Given passage:
I have a problem with a chipper-shredder that has an 8HP horizontal crank-shaft engine. I've had it for a couple of weeks having bought it as a non-runner. I cleaned out the carb and replaced the needle valve and jet. After that, it started on the first pull of the starter and ran fine for a couple of days. But this weekend it refused to start, so I checked the fuel supply and that seems ok, so turned to the ignition system. The kill switch seems to be ok - disconnects the coil from ground when turned to the "on" position. I then checked the coil and the resistance between the body and the end of eth HT lead is about 2.7kohm, so that seems about right. The odd thing is that there is no resistance between the body of the coil and the terminal for the kill-switch which implies that the kill-switch terminal is shorted to the coil body - which doesn't seem right? So, I think I need to replace the coil, which is listed as 398811 in the parts catalogue, but the images of this part from ebay seem to have a much longer HT lead than mine - is that to be expected?  guess it doesn't matter, but will be a bit in the way ...

The other odd thing is that the wire from the kill-terminal on the coil to the governor seems to have a break in it (at least it has an infinite resistance). Is that some kind of over-speed protection device that cuts the engine if the speed gets out of control?

Directives:
A: In the chipper-shredder post above, repeat word for word the stretch from "The other odd" up to and including "out of control?".
B: Carry on the post about the chipper-shredder's ignition trouble, starting right after its final sentence.

(Dataset entries)
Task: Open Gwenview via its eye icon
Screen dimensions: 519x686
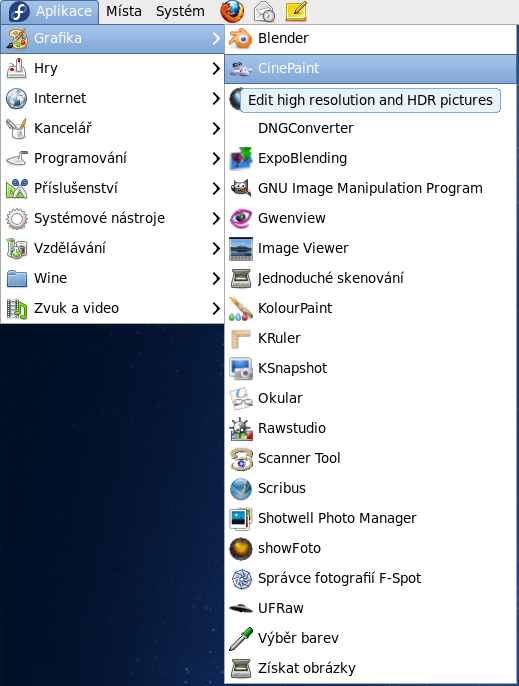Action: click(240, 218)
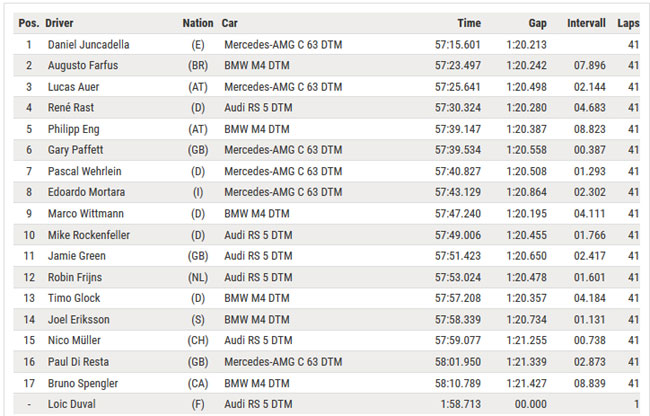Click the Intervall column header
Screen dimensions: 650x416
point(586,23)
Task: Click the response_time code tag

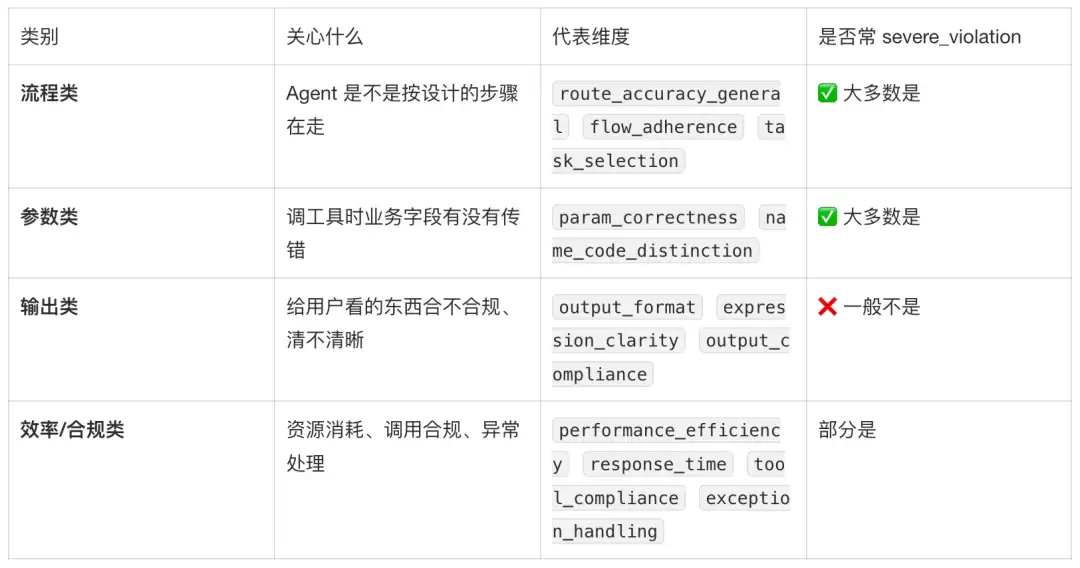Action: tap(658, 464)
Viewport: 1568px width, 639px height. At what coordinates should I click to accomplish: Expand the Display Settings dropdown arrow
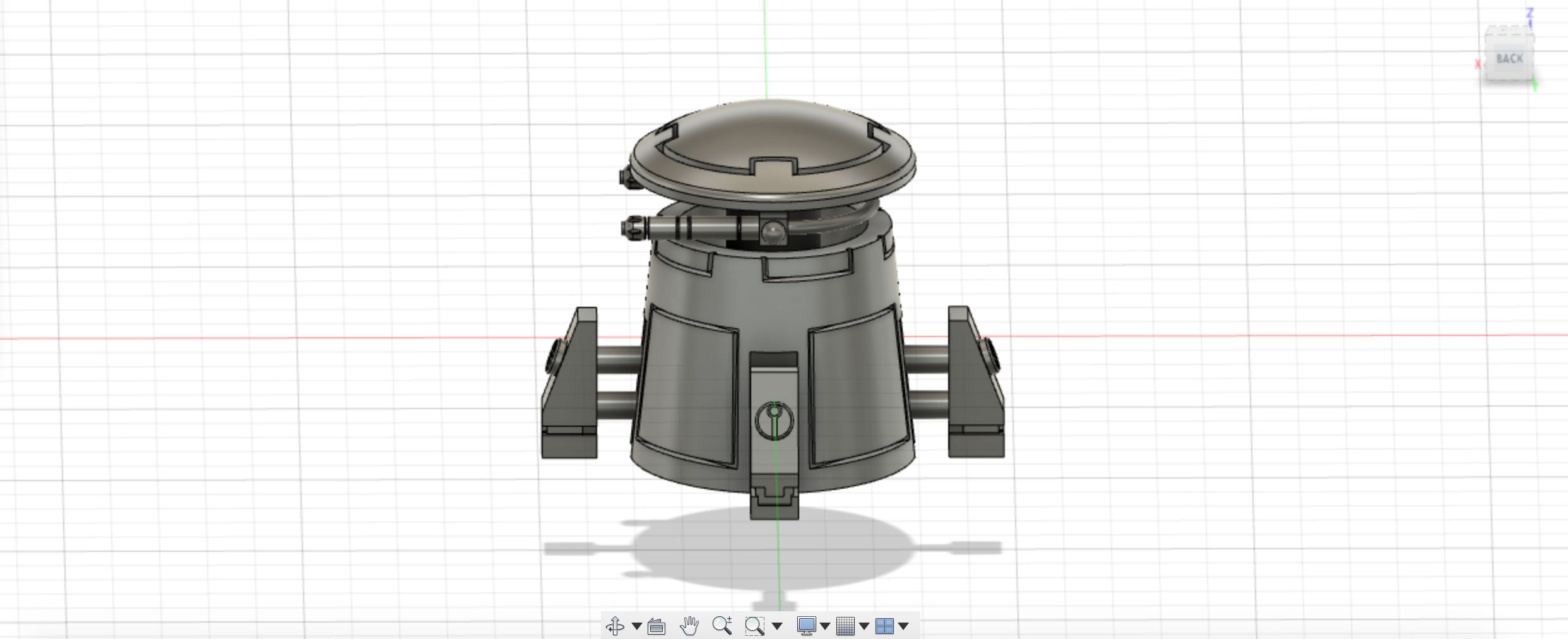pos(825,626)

Answers:
A:
The other odd thing is that the wire from the kill-terminal on the coil to the governor seems to have a break in it (at least it has an infinite resistance). Is that some kind of over-speed protection device that cuts the engine if the speed gets out of control?

B:
Any help would be very much appreciated

Cheers

Forums

hortimech Tue, 12/05/2015

You cannot test a coil with a multimeter, you need a coil tester.

From what you have posted, I take it that you now have no spark, but the interesting thing is that you say there is a wire going to the governor. It is interesting because there is no connection between the governor and the ignition, do you mean that there is a wire going to throttle lever area, or is there a wire disappearing inside the engine. If it is the later, it sounds like you have oil-alert fitted, this shorts out the ignition if there isn't enough oil in the engine.

How old is the engine, is it old enough to have points or does it have electronic ignition ? The coils on both were fairly bulletproof and usually didn't just fail, they usually gave some sign of failure first, misfiring etc.

Check all the wiring again, if it is electronic ignition, you should get a spark if all thin wires going to the coil are disconnected, if this is the case, it must be the stop wiring that is at fault.

 

 

wristpin Tue, 12/05/2015

All seems a bit odd. Certainly no cunning over speed device just a plain old bit of wire! As for the coil kill terminal having continuity with the coil body - the metal armature that the coil is wound around? - definitely should not be so.

You mention first pull starting - has it also an electric starter? If it has I would be suspicious of a faulty key switch letting a dose of volts through the coil via the kill wire - quickest way to kill a coil known to man. If it has electric start before fitting your new coil connect a meter set to volts  between  the kill terminal on the key switch and ground and do repeated on and offs and see if on just one occasion you get a reading. I seem to remember a manual suggesting 50 applications of the key as a safe test!

Wouldn't worry about the length of the HT lead, it's for various different applications, but if it offends you there's no harm in shortening it other than the hassle of prising off the plug connector and doing a decent job of refitting it.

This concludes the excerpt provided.